A black lexis pulled into the greyhound parking lot, in nineteen eighty five it was a beautiful car but this was two thousand and one. In the drivers seat sat a man, This was David's father John. John was not a very tall man, he had a grey moustache and little hair. He also had about him though a quiet, stoic, dignity that David had always admired as a child.
John was proud, he was proud of his courage to leave home for Canada in the late seventies, he was proud to own both his house and restaurant, mortgaged as they were. He was proud of his family and all that he had achieved. David saw this and was inspired, he would not have come out had it not been for John, nor would he have gone to New York or pursued screenwriting. John taught him that whatever you want is attainable and that you need to control your life.

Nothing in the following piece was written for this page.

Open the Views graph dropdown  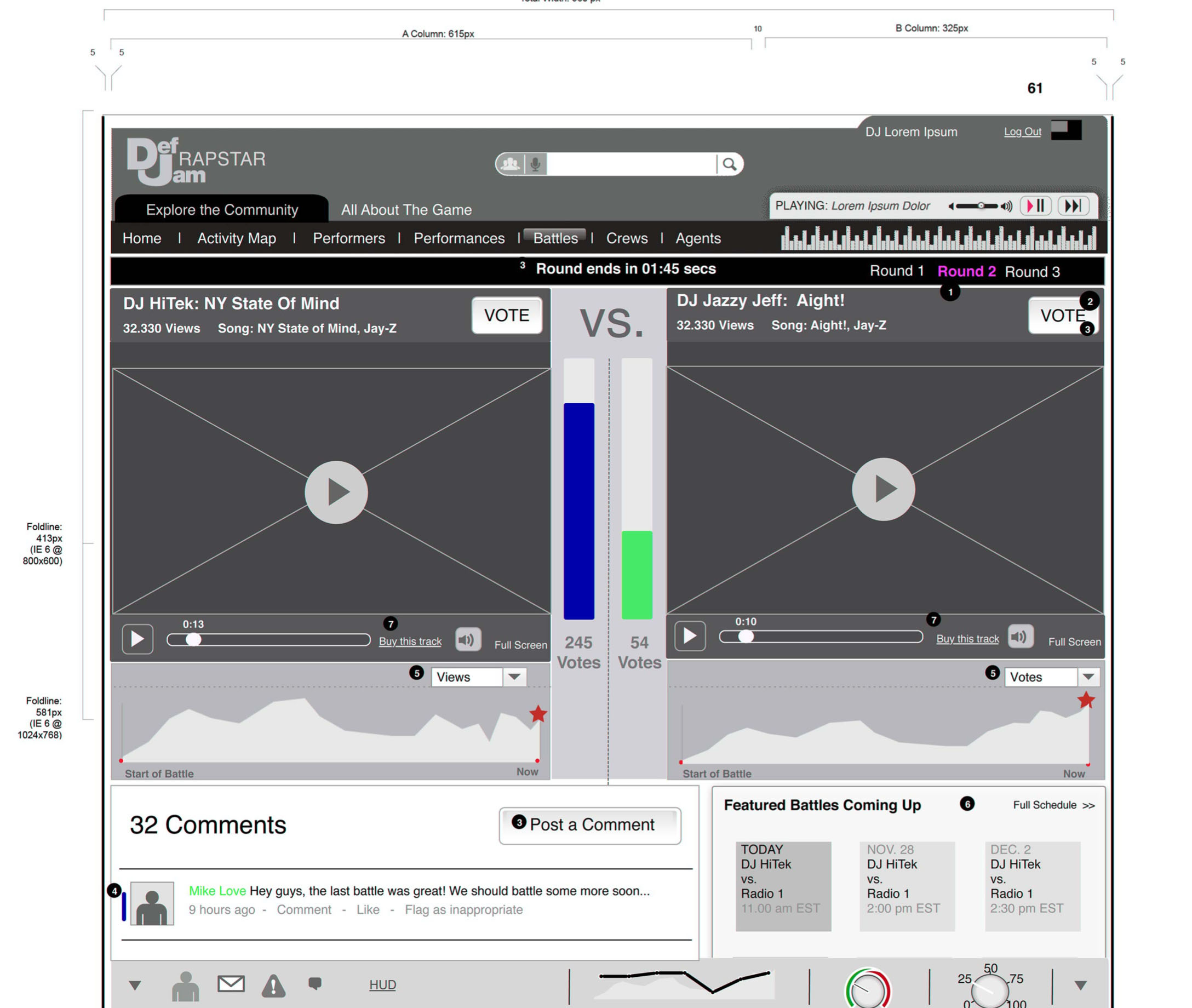pos(514,677)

John didn't exit the car, instead he honked. He loved to honk.
David opened the door and sat in the seat next to John.
-How are you
John asked
-I'm fine
David replied
-mana mou
said John. They didn't say another word the rest of the way home.
Ellen was David's mother, she was tall and strong, but also very youthful and pretty. The perfect word to describe Ellen was grace. As John and David pulled into the driveway Ellen was folding laundry in the living room window as she always did. David sometimes got the image that she was always there waiting for her children to return like a light house keeper waiting for the boats. When they walked in the door she immediately dropped the socks she had been working on and leapt to embrace her son.

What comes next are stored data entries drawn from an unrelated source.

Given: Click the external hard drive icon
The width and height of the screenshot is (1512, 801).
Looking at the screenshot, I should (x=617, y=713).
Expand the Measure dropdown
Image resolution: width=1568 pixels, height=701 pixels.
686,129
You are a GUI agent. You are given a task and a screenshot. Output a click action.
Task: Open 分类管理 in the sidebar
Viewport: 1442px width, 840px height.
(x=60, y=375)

David was emphatic in the way he hugged his mother. He truly was so happy to be there with her. This trip would be good, thought David, he had his stresses but it would be good.
David placed his bags in his old bedroom. The suit of armour his aunt Jane had bought him for his eleventh birthday still stood guarding his bed. The king Arthur poster giving a detailed bio of every round table warrior still hung above it. Something was missing though, the bed was made and there was no clothing scattered across the room. This gave the room a haunted quality for David, that is the only way he could describe it.
Once Mary his sister had gotten back they all got together around a table. On the table was all the evidence of Ellen's immense talent in the kitchen. There was spanakopita, calamari, shrinp, chicken stefado, lamb, and rice. It didn't matter that none of these things were part of the same meal but they were all David's favourites. God forbid she spread them over the weekend. Mary was asked to say grace. She rolled her eyes. Ellen was not impressed.
-Mary, okay I'll say them
and then she did.
-Oh heavenly father, we thank you for this food we are about to receive and for the hands that have prepared it. We thank you for this fellowship, for bringing all three of my children together this night after two years. We thank you for David and pray that he will find his way back to you.
Amen
He
I don't want to hear about it, I want to know that you are working. That's it, I don't give a shit about your relationship. I don't give a shit. I just want you to stop being embarrassment for your family. I will never be okay, it never happens. I don't want to see you, I don't want to talk to you. It hurting me he said. This is no normal. How is my gene this. My gene is no this. He said.
Unlike before this time he was cold, he could find no warmth and when he went through his memory all he could think of was how he was always made to feel like he failed to deliver.